The house is a very high-style Georgian construction, the type you see built in shipbuilding centers. It has a very charming air about it, partially provided by the architecture, but also by the restoration and decoration, which was the work of Bill Waters, who worked and lived in the house for decades. He died in 2016, after having donated the house to Historic New England with the qualification of lifetime tenure. So even though this house was built in 1762 for Joshua Bowman, a judge with Hancock connections, it really felt like Bill Water’s 21st century Georgian house: his personality shined through both his preservation efforts and his possessions. Since I’ve been working for Historic New England myself this summer, I’ve been thinking about the differences between the work of a tour guide and a professor, and one major one is that the work of the former is a lot more personal: you’re talking to and with smaller groups about more intimate stories rather than trends, causes and consequences. Historic New England’s interpretion focuses on the people who lived in its houses as much as their architectural history, and “Bill’s house” is a great example. (Although our guide did introduce us to local master builder Gershom Flagg, who built both the Bowman House and the Pownalborough Courthouses, and now I am obsessed!) Bill Waters came to the house through the Burrage sisters, Mildred and Madeleine, notable artists and world travelers who moved to Wiscasset in 1962 and became interested in the region’s historic architecture. In 1961 they purchased the Bowman House, and sold it to Waters several years later, and he and his life partner Cyrus Pinkham began their life’s (house) work. 

Bill Waters with Bowman descendant Florence Bixby and the Burrage Sisters in 1968 (Maine Historical Society), and more recently.

So let’s go into the house, shall we? You enter through a single-story sun room which was likely a nineteenth-century addition (the house served as the office for an ice-supply business in the later 19th century) and then into the kitchen and a series of first-floor parlors and dining room adjoining a spacious central hallway—wonderful reproduction wallpapers throughout, including the pillar-and-arch paper that I think is also in Hamilton House? Throughout his tenure, Waters worked to bring as many period-appropriate and/or Bowen furnishings into the house, and everything seems perfect and very colorful, but also very, very livable.

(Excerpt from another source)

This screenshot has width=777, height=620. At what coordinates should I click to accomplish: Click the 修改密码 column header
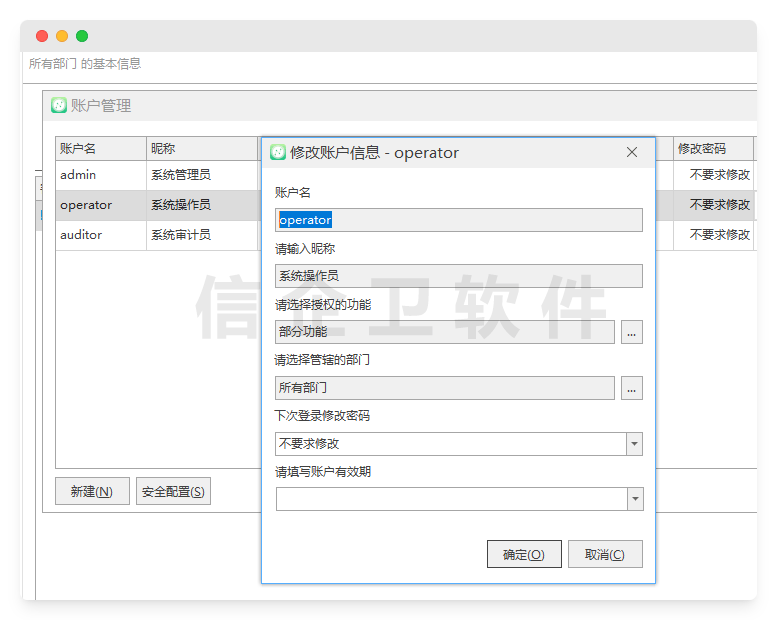pyautogui.click(x=711, y=148)
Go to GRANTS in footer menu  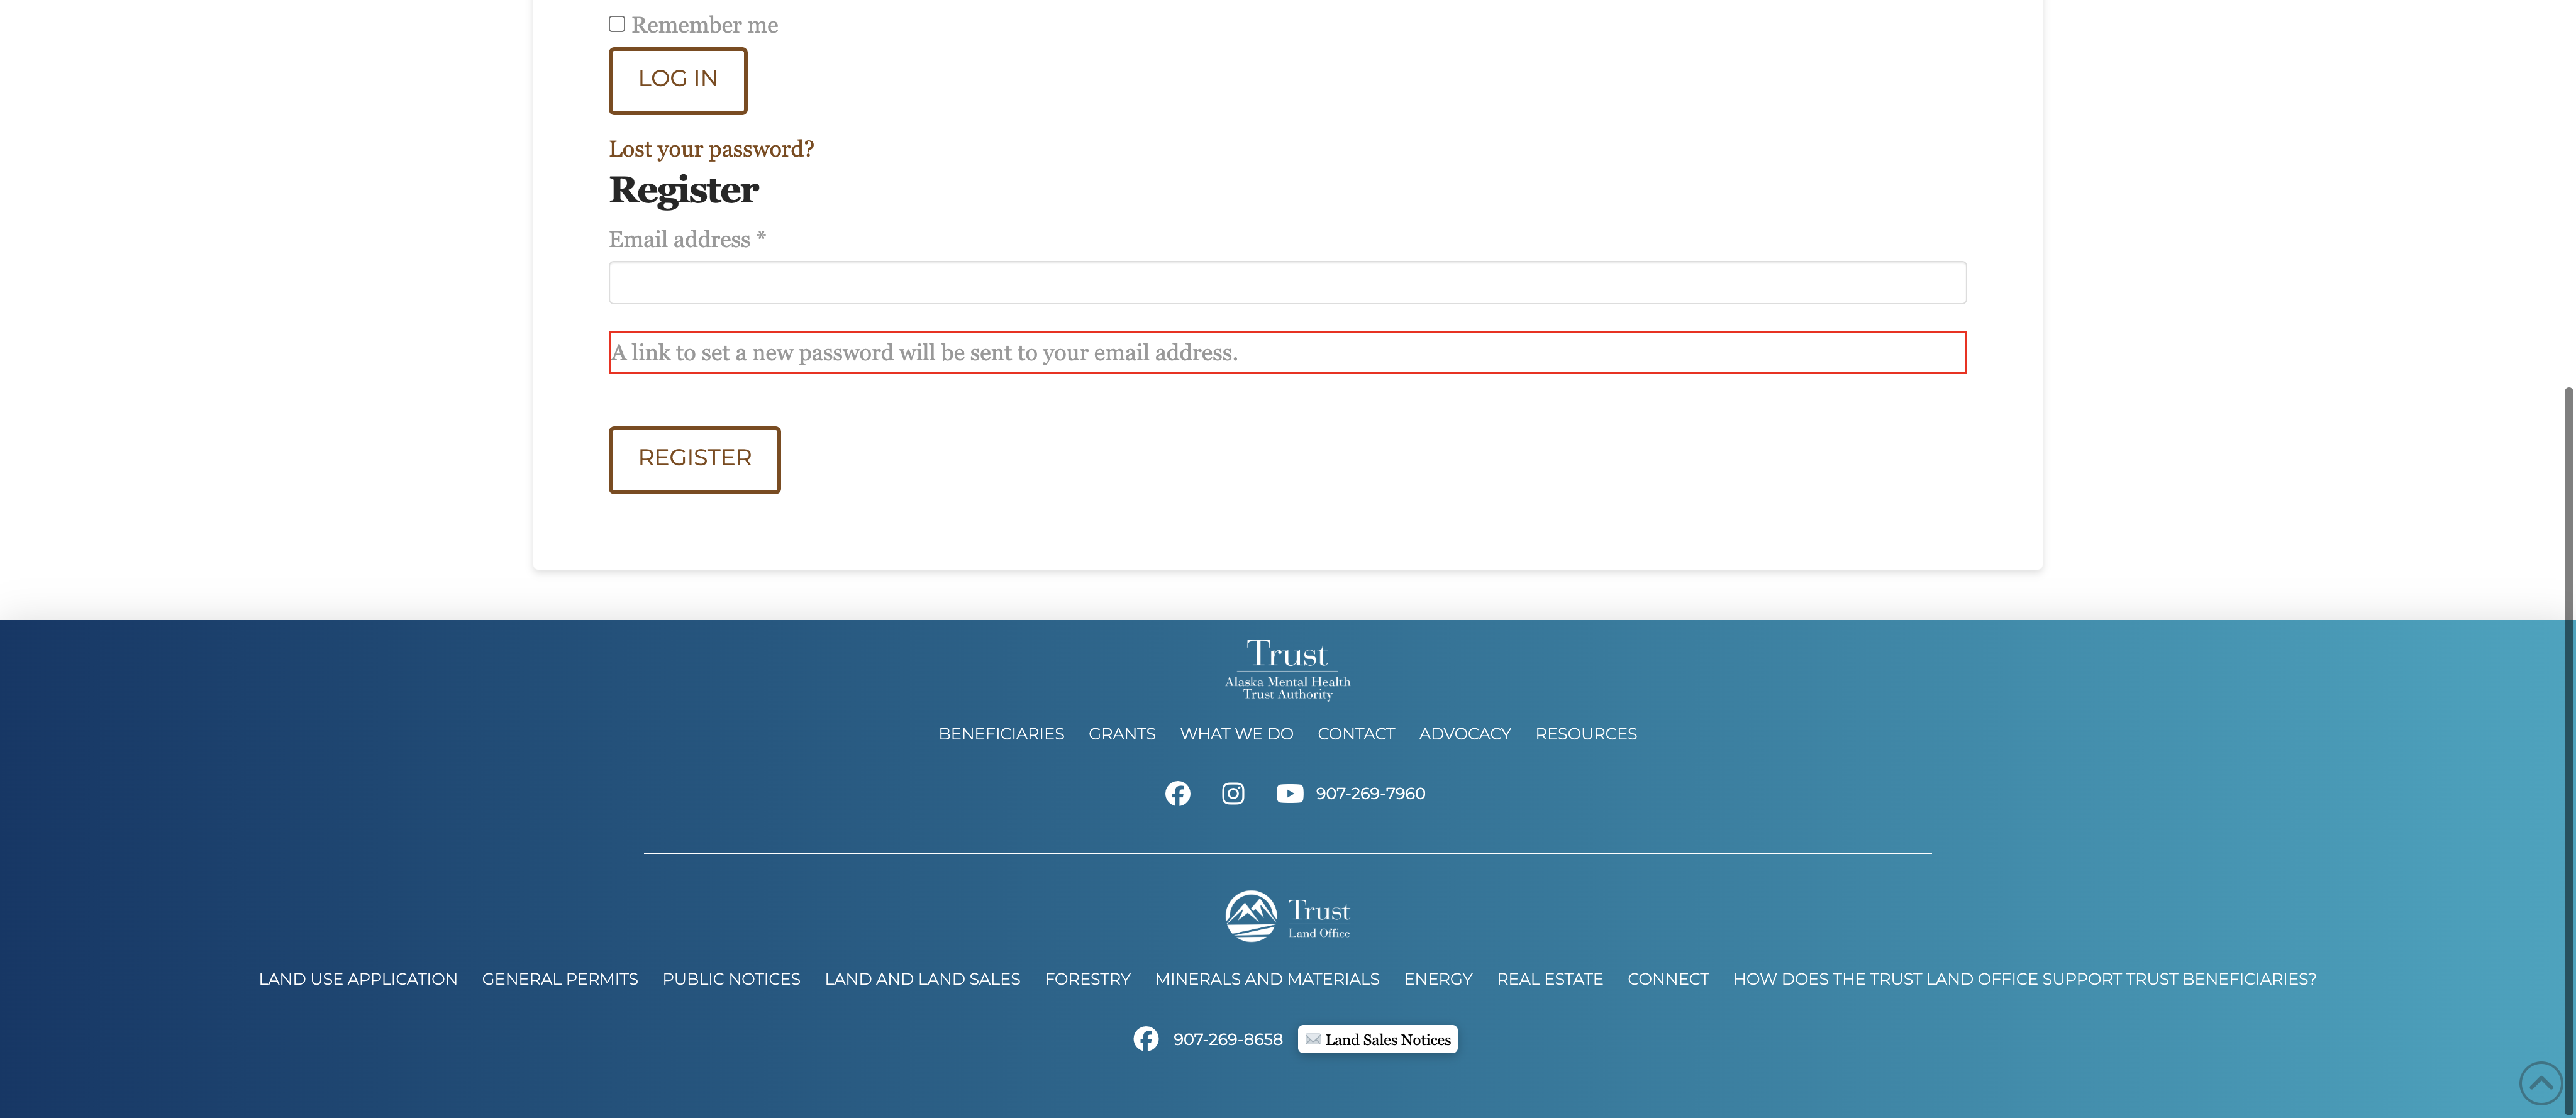1121,734
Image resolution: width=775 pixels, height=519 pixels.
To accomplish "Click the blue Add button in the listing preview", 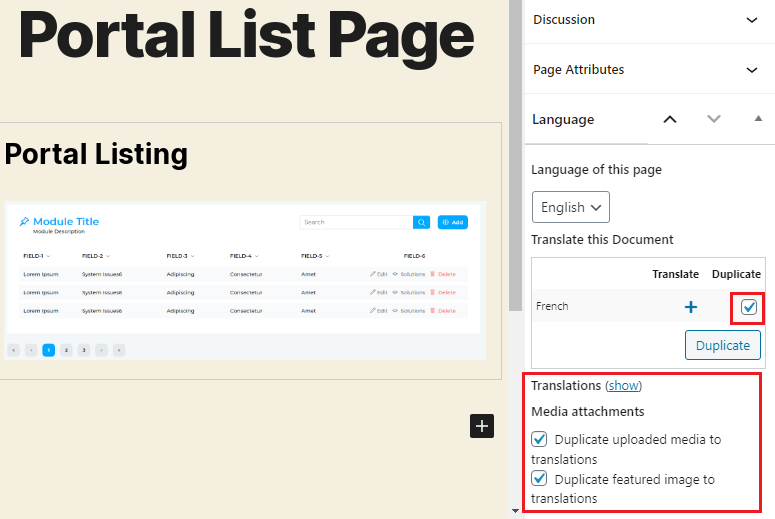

There are several spaces in which he seems like he just stepped away…….like the bar (above) and lots of whimsy, like the feathers on his canopy bed (below). Artful assembly throughout, and very special mirrors!

We exited through the sunroom, a very comfortable space which reveals Waters’ appreciation of trade signs (as well as his southern roots, represented by a small image of General Robert E. Lee) and then drove down the road to the Courthouse: wow! Photographs don’t quite represent the scale of this 1761 building.